Goal of the exercise — Set out the lines of the material below as a numbered list, starting at the line that contains "Gaming (273, 43)" and ending after the line that contains "[UND Theatre Arts". Include nothing outside that stretch, and omit blank lines.
━━━ Data listing
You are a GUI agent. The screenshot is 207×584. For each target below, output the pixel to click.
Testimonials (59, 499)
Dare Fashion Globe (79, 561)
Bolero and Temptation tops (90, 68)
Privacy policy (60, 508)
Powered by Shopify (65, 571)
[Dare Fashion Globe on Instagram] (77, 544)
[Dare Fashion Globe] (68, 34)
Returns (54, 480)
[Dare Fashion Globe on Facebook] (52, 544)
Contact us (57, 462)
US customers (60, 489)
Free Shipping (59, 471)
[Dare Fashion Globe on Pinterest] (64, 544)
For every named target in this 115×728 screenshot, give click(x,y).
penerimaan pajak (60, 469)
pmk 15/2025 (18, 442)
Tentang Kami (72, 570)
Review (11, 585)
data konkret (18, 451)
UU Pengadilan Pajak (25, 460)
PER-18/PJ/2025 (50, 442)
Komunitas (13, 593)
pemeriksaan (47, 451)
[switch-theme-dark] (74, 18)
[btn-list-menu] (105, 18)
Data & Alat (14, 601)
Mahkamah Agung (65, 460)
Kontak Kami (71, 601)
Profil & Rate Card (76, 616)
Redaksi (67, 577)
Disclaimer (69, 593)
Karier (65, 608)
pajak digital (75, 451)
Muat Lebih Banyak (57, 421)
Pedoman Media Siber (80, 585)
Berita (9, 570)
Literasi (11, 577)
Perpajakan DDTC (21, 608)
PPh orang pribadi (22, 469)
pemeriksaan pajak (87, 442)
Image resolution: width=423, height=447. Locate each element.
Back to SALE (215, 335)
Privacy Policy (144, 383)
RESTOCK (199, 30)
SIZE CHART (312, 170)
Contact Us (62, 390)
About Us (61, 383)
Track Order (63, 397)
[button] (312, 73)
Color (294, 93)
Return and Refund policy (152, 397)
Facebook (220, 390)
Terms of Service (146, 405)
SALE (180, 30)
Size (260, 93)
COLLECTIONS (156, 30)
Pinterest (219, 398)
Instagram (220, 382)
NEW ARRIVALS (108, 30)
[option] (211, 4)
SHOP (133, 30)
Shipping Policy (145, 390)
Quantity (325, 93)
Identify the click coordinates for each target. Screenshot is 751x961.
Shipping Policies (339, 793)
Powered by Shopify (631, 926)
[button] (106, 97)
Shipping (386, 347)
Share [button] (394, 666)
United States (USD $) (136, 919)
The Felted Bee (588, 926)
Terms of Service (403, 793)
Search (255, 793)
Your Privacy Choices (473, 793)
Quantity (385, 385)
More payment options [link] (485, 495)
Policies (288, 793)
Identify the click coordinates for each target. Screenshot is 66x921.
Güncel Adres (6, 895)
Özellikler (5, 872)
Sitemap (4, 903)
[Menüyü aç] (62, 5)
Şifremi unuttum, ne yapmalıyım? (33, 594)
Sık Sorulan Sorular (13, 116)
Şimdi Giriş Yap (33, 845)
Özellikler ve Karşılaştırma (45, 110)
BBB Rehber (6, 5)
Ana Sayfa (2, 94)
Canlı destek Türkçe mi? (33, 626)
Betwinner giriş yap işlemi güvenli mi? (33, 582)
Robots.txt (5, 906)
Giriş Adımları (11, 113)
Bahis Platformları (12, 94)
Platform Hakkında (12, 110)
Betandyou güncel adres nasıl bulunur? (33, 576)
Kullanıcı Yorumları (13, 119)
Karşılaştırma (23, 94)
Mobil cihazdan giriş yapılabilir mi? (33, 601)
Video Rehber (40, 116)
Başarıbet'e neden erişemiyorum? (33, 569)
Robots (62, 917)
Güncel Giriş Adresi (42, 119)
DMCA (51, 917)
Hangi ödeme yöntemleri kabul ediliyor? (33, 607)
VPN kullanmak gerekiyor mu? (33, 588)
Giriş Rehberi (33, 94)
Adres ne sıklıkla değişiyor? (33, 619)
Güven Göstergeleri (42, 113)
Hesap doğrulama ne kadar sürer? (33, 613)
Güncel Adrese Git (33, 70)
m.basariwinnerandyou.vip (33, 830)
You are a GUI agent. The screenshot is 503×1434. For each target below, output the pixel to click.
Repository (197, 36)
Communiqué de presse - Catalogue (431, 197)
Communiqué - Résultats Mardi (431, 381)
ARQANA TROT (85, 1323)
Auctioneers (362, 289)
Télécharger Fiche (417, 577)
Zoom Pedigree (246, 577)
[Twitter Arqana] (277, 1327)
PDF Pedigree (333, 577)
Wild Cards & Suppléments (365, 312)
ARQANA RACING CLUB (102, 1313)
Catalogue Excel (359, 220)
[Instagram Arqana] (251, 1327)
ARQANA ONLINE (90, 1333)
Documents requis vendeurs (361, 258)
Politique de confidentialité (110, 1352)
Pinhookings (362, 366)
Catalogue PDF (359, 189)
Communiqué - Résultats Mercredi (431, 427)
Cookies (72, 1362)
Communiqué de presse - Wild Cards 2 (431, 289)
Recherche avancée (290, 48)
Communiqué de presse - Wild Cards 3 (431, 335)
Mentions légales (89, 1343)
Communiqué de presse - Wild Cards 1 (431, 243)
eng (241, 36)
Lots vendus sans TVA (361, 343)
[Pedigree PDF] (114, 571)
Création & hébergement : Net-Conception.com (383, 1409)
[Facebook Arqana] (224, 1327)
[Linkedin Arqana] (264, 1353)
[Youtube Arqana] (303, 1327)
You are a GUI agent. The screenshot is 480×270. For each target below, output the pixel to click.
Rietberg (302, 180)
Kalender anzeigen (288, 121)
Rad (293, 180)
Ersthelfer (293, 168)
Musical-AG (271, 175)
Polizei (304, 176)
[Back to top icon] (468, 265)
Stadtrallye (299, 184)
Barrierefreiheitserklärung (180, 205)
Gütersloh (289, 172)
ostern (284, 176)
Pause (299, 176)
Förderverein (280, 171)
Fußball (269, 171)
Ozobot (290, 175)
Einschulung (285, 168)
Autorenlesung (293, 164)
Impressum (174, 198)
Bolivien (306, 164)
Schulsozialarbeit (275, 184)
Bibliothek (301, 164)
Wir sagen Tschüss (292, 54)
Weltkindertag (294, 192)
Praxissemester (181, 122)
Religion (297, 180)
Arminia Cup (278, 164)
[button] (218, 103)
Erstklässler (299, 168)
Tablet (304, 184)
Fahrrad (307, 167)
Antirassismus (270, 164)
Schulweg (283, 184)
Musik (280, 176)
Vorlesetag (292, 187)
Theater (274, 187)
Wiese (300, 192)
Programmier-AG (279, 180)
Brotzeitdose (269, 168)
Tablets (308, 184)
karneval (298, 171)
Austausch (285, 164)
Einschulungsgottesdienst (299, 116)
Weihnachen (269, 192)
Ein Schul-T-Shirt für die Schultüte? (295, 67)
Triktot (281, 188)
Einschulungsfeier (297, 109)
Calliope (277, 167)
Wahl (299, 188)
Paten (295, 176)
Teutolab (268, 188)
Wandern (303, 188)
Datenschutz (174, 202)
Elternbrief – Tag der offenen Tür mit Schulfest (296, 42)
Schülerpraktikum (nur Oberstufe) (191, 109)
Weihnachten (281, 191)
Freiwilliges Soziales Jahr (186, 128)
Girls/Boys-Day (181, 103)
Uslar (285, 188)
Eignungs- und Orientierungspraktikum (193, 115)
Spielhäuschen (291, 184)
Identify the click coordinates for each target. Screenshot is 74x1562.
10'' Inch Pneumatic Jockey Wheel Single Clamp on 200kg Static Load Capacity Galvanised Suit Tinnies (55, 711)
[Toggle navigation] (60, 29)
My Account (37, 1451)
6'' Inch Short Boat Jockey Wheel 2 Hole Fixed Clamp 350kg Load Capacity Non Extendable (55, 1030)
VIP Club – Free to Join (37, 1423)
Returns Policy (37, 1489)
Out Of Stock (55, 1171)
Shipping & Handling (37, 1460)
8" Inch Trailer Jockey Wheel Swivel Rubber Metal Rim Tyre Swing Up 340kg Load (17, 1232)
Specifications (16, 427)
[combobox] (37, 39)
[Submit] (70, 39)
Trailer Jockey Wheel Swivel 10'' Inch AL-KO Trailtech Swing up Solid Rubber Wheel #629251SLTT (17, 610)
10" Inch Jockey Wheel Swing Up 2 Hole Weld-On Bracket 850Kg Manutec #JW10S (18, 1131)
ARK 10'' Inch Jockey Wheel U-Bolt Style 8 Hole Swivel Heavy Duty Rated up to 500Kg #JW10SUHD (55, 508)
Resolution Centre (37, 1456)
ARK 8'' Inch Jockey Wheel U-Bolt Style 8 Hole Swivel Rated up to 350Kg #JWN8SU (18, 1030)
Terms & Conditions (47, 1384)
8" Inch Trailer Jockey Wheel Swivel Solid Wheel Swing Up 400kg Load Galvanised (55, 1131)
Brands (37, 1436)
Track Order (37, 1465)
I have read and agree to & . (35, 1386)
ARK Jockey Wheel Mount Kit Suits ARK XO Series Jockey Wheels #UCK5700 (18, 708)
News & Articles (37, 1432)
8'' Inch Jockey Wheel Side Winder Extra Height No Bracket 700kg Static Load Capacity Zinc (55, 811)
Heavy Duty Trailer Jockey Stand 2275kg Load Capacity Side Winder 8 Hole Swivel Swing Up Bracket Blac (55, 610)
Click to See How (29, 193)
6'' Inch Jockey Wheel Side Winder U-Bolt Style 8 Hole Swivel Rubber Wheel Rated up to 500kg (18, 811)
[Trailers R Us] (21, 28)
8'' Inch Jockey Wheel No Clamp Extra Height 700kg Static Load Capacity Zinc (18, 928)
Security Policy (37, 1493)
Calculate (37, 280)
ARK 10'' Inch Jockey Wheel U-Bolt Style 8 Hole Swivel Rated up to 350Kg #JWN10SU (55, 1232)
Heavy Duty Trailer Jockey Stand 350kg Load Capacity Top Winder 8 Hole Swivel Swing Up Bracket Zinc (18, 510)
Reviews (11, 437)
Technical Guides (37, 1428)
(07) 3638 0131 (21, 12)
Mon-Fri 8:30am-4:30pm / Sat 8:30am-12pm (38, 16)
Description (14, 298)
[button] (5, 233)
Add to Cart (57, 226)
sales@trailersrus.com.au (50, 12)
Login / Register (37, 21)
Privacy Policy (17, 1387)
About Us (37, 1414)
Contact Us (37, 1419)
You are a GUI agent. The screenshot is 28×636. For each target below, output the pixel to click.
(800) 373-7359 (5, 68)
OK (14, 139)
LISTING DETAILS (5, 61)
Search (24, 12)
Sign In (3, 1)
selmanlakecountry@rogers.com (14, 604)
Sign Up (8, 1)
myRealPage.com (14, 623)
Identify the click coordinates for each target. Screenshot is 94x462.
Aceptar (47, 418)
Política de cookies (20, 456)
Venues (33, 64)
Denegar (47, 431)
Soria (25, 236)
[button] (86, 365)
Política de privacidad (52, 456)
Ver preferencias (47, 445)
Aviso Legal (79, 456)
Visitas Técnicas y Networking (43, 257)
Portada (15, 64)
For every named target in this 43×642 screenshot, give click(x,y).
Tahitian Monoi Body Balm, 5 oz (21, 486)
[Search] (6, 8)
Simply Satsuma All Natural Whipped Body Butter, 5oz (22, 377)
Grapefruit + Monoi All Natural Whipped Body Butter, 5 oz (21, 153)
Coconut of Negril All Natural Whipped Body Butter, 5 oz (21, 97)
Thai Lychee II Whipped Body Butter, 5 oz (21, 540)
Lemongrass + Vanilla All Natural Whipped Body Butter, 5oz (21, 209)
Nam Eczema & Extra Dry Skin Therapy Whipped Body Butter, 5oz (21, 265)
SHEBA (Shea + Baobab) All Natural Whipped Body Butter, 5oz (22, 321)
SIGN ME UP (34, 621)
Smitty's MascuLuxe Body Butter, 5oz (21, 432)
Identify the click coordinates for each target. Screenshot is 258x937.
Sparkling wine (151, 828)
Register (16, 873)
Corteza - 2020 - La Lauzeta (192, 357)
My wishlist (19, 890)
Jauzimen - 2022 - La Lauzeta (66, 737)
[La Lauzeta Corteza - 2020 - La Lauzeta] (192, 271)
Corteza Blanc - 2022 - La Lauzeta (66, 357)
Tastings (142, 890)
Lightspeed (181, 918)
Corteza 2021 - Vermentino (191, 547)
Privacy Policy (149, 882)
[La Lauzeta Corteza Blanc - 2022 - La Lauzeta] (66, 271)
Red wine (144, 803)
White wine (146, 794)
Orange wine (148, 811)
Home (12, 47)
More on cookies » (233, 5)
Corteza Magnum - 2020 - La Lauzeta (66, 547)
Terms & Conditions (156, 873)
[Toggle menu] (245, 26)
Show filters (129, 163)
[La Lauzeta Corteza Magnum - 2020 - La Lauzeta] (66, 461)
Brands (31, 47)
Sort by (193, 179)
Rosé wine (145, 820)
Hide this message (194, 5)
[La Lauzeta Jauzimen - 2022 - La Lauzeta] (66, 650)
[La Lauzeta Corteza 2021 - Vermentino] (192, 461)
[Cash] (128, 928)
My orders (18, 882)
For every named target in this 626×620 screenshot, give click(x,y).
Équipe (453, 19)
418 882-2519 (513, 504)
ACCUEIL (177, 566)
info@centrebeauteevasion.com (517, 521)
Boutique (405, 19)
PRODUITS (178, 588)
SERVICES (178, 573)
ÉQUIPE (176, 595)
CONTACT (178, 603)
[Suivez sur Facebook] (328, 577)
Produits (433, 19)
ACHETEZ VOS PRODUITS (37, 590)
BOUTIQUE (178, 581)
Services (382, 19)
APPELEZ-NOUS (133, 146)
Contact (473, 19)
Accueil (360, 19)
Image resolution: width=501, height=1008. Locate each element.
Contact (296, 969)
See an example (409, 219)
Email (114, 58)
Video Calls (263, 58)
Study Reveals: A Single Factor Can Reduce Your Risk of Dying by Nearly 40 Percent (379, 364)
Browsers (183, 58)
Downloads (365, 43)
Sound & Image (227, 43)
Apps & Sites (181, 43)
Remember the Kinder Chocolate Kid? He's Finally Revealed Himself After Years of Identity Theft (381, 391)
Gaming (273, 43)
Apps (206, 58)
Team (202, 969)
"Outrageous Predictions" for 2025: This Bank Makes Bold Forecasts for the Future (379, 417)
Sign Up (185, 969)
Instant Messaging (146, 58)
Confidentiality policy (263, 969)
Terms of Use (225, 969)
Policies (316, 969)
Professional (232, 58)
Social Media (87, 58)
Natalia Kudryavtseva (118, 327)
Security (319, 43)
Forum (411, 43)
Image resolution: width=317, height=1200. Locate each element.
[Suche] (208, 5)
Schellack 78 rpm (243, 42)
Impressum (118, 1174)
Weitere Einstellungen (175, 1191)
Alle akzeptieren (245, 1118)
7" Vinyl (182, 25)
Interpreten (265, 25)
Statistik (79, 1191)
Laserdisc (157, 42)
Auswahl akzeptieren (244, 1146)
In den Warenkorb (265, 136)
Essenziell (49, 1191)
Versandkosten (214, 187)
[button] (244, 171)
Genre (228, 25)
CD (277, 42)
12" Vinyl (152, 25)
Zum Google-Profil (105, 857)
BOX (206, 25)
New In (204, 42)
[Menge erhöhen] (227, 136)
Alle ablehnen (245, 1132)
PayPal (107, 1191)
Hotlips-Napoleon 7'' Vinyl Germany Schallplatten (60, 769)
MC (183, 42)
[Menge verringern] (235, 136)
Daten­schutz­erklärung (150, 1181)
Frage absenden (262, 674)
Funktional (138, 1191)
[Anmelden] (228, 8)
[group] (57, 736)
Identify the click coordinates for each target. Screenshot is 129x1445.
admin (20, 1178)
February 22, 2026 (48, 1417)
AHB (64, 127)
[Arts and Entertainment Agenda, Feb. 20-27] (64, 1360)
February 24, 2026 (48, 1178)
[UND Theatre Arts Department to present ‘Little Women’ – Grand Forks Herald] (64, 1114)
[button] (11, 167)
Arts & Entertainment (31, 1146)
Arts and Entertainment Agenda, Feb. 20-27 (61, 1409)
━━━━━━
Solution below —
1. Gaming (273, 43)
2. Apps (206, 58)
3. Team (202, 969)
4. "Outrageous Predictions" for 2025: This Bank Makes Bold Forecasts for the Future (379, 417)
5. Sign Up (185, 969)
6. Instant Messaging (146, 58)
7. Confidentiality policy (263, 969)
8. Terms of Use (225, 969)
9. Policies (316, 969)
10. Professional (232, 58)
11. Social Media (87, 58)
12. Natalia Kudryavtseva (118, 327)
13. Security (319, 43)
14. Forum (411, 43)
15. Image resolution: width=317, height=1200. Locate each element.
16. [Suche] (208, 5)
17. Schellack 78 rpm (243, 42)
18. Impressum (118, 1174)
19. Weitere Einstellungen (175, 1191)
20. Alle akzeptieren (245, 1118)
21. 7" Vinyl (182, 25)
22. Interpreten (265, 25)
23. Statistik (79, 1191)
24. Laserdisc (157, 42)
25. Auswahl akzeptieren (244, 1146)
26. In den Warenkorb (265, 136)
27. Essenziell (49, 1191)
28. Versandkosten (214, 187)
29. [button] (244, 171)
30. Genre (228, 25)
31. CD (277, 42)
32. 12" Vinyl (152, 25)
33. Zum Google-Profil (105, 857)
34. BOX (206, 25)
35. New In (204, 42)
36. [Menge erhöhen] (227, 136)
37. Alle ablehnen (245, 1132)
38. PayPal (107, 1191)
39. Hotlips-Napoleon 7'' Vinyl Germany Schallplatten (60, 769)
40. MC (183, 42)
41. [Menge verringern] (235, 136)
42. Daten­schutz­erklärung (150, 1181)
43. Frage absenden (262, 674)
44. Funktional (138, 1191)
45. [Anmelden] (228, 8)
46. [group] (57, 736)
47. Identify the click coordinates for each target. Screenshot is 129x1445.
48. admin (20, 1178)
49. February 22, 2026 (48, 1417)
50. AHB (64, 127)
51. [Arts and Entertainment Agenda, Feb. 20-27] (64, 1360)
52. February 24, 2026 (48, 1178)
53. [UND Theatre Arts Department to present ‘Little Women’ – Grand Forks Herald] (64, 1114)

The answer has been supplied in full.